Back in December, MGM Resorts offered to put me up in Vegas for a few days to celebrate everything that was going on and to get away from the stress of life for a while. I’ll give them more proper props next week. This morning, as I wait for my friends to wake up, I thought I’d share some seriously useless information with you, all gathered since I left for Vegas yesterday.
– The giant chair in Beaver (a small and amazing pig farming town on the way to Vegas) is still there. The gas station attendant is happy to take your photo. If you’re willing to buy at least one new tire from him.

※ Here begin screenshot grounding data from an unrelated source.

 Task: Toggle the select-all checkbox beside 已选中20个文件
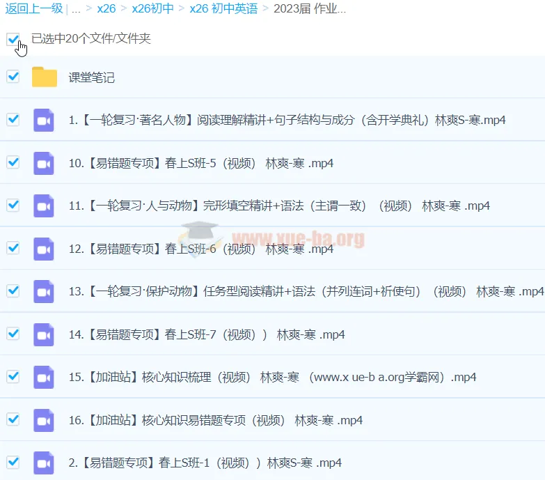[13, 39]
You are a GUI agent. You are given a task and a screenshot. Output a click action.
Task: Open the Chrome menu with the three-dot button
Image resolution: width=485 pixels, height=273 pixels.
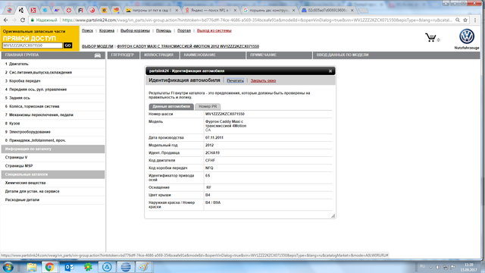pyautogui.click(x=475, y=20)
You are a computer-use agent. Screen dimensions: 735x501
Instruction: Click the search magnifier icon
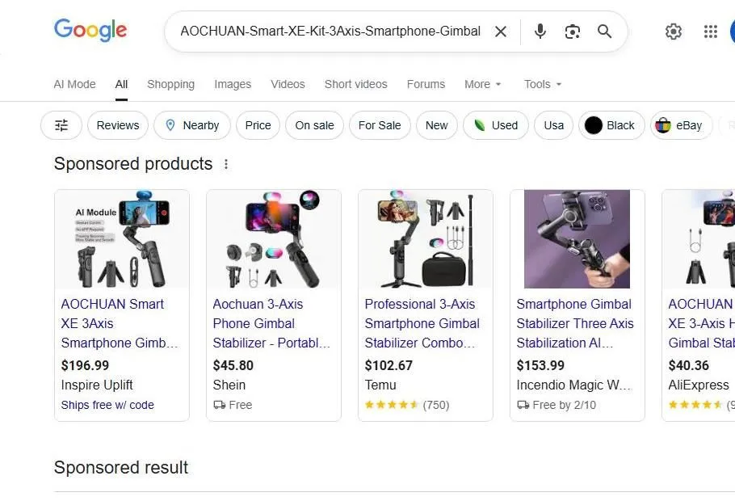click(604, 32)
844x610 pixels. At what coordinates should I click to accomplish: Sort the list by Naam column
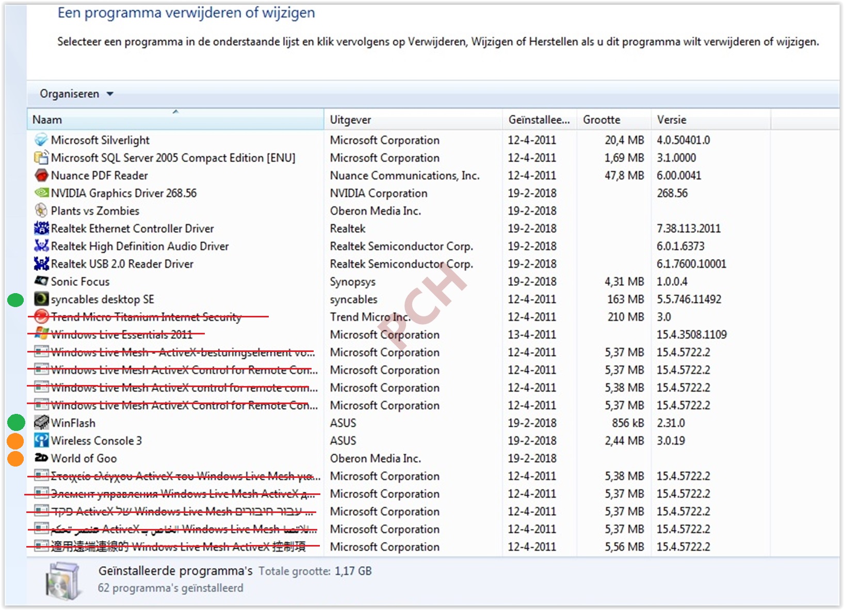pyautogui.click(x=175, y=120)
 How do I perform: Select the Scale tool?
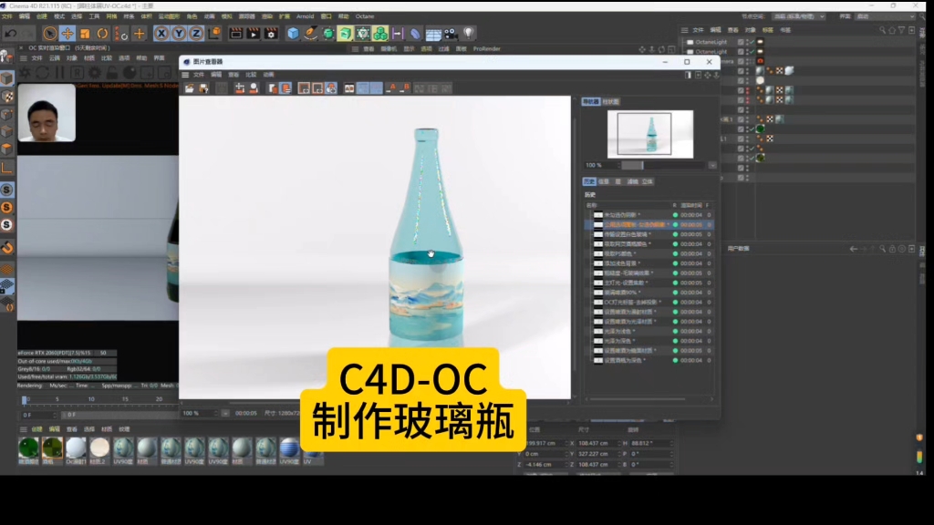84,33
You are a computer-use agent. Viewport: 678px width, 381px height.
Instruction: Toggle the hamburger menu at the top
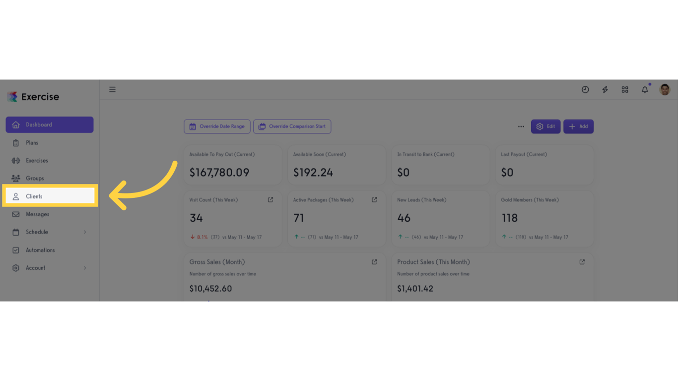[112, 89]

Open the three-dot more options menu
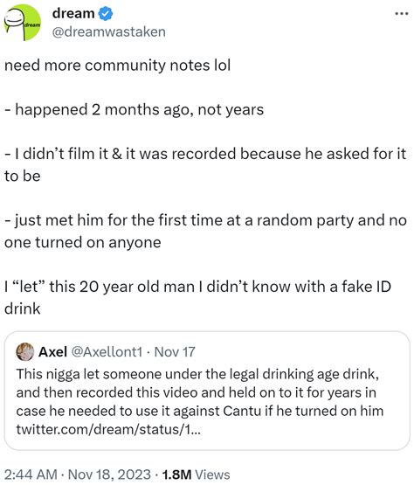click(402, 13)
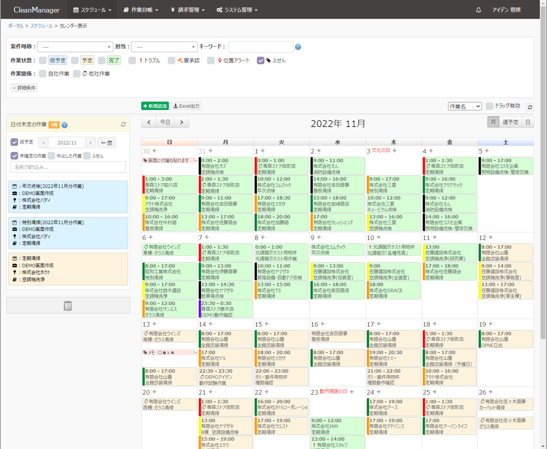The height and width of the screenshot is (449, 547).
Task: Click the keyword info icon
Action: pos(298,47)
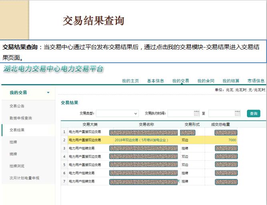
Task: Switch to 我的合同 tab
Action: click(x=205, y=81)
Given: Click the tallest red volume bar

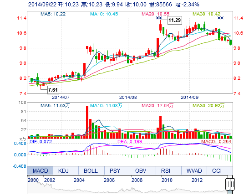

– From a certain room on the 30th floor of New York, New York, at exactly 7:54 AM, the light shines so brightly through the window that two things happen. It becomes impossible to stay asleep. And, you think for a brief moment that the world is ending.
– There is a guy on the corner of Fremont St and 8th St. that mumbles funny things about aliens as you pass him.
– You can play roulette for $0.25 at El Cortez. The only trade off is, you have to be willing to get one or more communicable diseases while you’re there.
– Saddam Hussein is alive and well. I know because he showed up at our roulette table.
– Apparently Saddam Hussein isn’t a fan of strange looking white guys (ahem, me) making small talk with his wife.
– While in El Cortez, there are two ATM machines right next to each other. One charges $12.95 for $100.00 of cash. The other charges $3.50. Choose wisely.
– After midnight, casino employees do not have senses of humor. Or the ability to smile. Nor do they like it when you try to toss them a tip and it rolls into the casino’s stash.
– There is this guy named Jason who will show up to your table in Vegas just long enough to spill your whiskey sour all over your chips and the board. He’ll then leave you with sticky chips and without apologizing. Watch out for him. He’s about 5′ 8″, black hair, olive complexion, and drunk.
– When you put sticky chips into the chip sorter, the whole machine gums up.
– When the chip sorter machine gums up, it jams up. And then the pit bosses stare you down all night because the dealers have to manually stack and sort the chips. They don’t care who knocked it over. They care whose drink it was.
– Pit bosses staring you down can be really scary.
– More than 250 people die in car accidents each year in Nevada. The TV told me so this morning.
– More than 250 people die from pit boss stare downs each year in Nevada. The pit boss’s eyes told me so last night.